Understanding feedback from various stages is especially important where a customer’s journey may be made up of various service providers. Our approach is to be transparent about feedback and work together to resolve issues to provide a better overall experience.
Without the willingness to harness data and insights, and share the knowledge with our clients, we won’t be able to learn, improve and ultimately deliver a better service.
Finding New Ways to Engage
The bill should not be looked upon as a box ticking exercise, and instead a chance to find innovative ways of engaging with all residents, not just those already involved.
It’s not enough to just rely on a survey – a more creative approach is needed. Many organisations are embracing a channel shift, finding alternative ways to engage and communicate with residents. With technology evolving, many traditional ‘in person’ involvement activities are moving online through a digital approach.
By bringing in new methods such as online forums, virtual groups, and social media, we can also get a varied mix of residents that bring different views. In many cases we tend to rely on the same few residents, instead of widening the reach and increasing the representation of the resident voice. Most recently, we worked with Longhurst Group to host a virtual meet the contractor event which invited a wide range of residents to provide feedback on the service, what could be improved and to keep them informed of key updates.

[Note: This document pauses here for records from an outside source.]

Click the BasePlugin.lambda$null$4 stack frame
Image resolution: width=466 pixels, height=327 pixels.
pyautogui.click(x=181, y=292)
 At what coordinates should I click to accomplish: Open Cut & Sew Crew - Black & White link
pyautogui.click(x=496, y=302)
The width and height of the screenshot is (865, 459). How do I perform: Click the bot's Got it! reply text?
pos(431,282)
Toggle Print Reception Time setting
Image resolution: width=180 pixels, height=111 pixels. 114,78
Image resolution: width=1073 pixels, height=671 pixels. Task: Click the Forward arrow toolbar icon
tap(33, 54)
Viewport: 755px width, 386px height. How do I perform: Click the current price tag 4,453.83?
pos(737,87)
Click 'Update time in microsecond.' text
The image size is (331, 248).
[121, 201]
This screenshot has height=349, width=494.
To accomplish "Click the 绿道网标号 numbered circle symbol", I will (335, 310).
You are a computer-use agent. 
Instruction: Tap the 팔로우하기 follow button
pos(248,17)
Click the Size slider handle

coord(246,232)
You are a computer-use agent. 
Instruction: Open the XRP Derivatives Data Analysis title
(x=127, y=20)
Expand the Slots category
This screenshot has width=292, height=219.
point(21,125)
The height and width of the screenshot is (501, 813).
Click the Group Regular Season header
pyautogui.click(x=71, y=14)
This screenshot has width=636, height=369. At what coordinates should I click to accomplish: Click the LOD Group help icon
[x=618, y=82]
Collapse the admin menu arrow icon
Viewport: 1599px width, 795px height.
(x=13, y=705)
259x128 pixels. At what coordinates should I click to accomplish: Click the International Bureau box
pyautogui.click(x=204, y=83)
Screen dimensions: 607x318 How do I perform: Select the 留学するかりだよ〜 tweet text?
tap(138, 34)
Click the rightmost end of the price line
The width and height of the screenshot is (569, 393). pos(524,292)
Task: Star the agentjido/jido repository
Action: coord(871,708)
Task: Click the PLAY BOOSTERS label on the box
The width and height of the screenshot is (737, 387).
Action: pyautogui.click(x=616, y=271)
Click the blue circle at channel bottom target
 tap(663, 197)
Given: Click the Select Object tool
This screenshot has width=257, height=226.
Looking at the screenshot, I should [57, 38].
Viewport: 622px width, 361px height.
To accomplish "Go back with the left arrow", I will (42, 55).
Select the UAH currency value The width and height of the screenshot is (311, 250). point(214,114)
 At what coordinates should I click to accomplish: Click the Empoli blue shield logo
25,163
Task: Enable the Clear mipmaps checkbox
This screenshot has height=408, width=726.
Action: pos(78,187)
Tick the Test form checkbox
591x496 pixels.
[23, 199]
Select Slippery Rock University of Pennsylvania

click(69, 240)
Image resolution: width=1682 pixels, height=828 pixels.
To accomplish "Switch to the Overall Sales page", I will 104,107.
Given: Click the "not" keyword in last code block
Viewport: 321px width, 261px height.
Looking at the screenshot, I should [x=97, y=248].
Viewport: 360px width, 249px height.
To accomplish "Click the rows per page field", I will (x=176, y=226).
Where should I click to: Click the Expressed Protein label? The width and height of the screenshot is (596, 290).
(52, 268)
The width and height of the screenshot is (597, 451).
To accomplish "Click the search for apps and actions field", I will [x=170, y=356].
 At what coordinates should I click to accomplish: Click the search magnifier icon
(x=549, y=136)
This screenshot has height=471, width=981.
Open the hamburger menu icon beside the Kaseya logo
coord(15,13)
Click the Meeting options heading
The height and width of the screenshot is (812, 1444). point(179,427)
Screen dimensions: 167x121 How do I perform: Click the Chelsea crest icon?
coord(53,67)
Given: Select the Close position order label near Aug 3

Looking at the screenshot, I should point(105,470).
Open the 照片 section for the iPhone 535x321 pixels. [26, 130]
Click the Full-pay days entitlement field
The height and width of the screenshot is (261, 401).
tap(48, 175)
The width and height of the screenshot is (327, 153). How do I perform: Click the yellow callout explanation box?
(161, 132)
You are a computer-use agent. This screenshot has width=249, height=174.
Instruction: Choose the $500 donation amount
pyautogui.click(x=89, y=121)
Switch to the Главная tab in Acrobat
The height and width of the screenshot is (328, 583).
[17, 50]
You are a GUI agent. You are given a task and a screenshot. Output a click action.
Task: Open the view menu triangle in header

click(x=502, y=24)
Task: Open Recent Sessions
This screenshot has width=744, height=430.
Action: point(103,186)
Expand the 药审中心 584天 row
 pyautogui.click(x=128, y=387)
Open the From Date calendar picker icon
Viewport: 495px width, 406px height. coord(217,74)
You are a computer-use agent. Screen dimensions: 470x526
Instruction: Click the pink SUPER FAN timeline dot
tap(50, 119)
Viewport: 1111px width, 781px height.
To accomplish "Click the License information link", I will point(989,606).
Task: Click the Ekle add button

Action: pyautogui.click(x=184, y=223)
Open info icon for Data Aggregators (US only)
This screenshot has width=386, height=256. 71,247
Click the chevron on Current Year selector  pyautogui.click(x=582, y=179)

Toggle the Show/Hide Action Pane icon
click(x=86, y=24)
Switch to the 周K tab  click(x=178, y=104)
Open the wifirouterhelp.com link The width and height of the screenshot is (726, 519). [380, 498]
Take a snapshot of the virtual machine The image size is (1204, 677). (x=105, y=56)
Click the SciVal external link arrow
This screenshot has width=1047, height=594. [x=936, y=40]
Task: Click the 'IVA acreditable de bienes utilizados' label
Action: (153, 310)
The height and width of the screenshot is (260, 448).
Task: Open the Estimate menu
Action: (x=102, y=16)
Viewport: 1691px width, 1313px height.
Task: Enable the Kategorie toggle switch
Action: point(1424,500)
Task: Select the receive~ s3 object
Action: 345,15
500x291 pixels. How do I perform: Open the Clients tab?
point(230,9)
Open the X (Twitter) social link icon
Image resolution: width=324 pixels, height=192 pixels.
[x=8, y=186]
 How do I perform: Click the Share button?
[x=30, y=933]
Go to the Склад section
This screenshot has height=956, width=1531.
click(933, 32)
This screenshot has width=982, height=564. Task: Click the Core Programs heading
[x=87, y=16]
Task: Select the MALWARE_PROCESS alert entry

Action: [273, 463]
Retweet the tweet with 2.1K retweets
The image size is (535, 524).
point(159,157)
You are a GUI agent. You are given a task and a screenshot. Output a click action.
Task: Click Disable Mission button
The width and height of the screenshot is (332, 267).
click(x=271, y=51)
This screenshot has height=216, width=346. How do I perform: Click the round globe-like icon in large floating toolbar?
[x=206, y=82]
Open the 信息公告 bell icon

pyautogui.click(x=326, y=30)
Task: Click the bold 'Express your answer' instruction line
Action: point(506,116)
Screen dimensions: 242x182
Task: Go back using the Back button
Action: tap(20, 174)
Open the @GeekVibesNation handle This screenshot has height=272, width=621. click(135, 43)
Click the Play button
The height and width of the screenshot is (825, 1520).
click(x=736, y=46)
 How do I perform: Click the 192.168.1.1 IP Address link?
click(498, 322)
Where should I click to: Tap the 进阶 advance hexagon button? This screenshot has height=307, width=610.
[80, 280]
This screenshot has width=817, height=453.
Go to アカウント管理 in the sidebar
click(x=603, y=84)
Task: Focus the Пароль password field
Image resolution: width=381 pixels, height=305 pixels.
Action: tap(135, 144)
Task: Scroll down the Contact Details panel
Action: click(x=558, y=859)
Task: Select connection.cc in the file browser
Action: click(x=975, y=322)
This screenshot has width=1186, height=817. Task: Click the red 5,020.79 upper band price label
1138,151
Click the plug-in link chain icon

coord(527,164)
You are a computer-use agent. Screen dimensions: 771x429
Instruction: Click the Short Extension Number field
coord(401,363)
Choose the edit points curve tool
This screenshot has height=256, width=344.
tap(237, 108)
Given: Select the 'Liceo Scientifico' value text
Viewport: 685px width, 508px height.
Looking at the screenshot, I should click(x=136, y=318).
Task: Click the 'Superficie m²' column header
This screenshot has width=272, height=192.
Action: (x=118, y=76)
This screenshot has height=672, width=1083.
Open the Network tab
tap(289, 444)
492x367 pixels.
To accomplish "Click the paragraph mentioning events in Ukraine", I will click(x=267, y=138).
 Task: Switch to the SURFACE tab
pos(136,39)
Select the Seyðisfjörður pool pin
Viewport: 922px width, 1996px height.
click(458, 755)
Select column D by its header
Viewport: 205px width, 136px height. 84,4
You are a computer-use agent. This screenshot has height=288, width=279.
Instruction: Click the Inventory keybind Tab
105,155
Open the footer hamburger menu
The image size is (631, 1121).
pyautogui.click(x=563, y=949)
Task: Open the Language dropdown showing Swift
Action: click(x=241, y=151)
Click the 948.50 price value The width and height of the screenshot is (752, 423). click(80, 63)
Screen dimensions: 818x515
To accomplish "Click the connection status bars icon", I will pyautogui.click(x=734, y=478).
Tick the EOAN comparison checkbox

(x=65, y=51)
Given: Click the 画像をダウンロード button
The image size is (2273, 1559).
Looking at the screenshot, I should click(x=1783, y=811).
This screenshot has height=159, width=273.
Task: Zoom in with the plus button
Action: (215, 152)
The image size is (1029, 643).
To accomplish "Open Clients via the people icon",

By going digital we can involve more residents on their own terms, without losing sight of the importance of face-to-face interaction.
Embedding a Resident Centric Culture
Improved resident engagement only happens if there is a resident centred culture embedded within organisations.
The benefits of prioritising resident experience are endless; better communication, improved experience and satisfaction, and better employee motivation, as they feel more empowered to place the resident first. This mindset needs commitment from senior leadership, to be truly embedded in company values, and be part of employee incentivisation schemes.
At MSPS, it important that:
- All employees from leadership to our operatives are aware of the role of resident engagement, the role they play and the benefits it can bring
- Outcomes from resident engagement are monitored, measured, and reported consistently and regularly
- We must celebrate and share achievements in resident engagement
- The focus on resident engagement is included in recruitment, induction, training and performance appraisals
With the introduction of the Social Housing Regulation Bill, we have an opportunity to make extensive and innovative change to how we deliver resident engagement across social housing. We need a culture in organisations that anticipates, listens, and actions resident feedback, and a more innovative approach to gathering feedback and harnessing data and insight to continuously improve our services.
Residents have a right for their voices to be heard. Positive resident engagement can go a long way to making that happen – let’s grasp that opportunity today.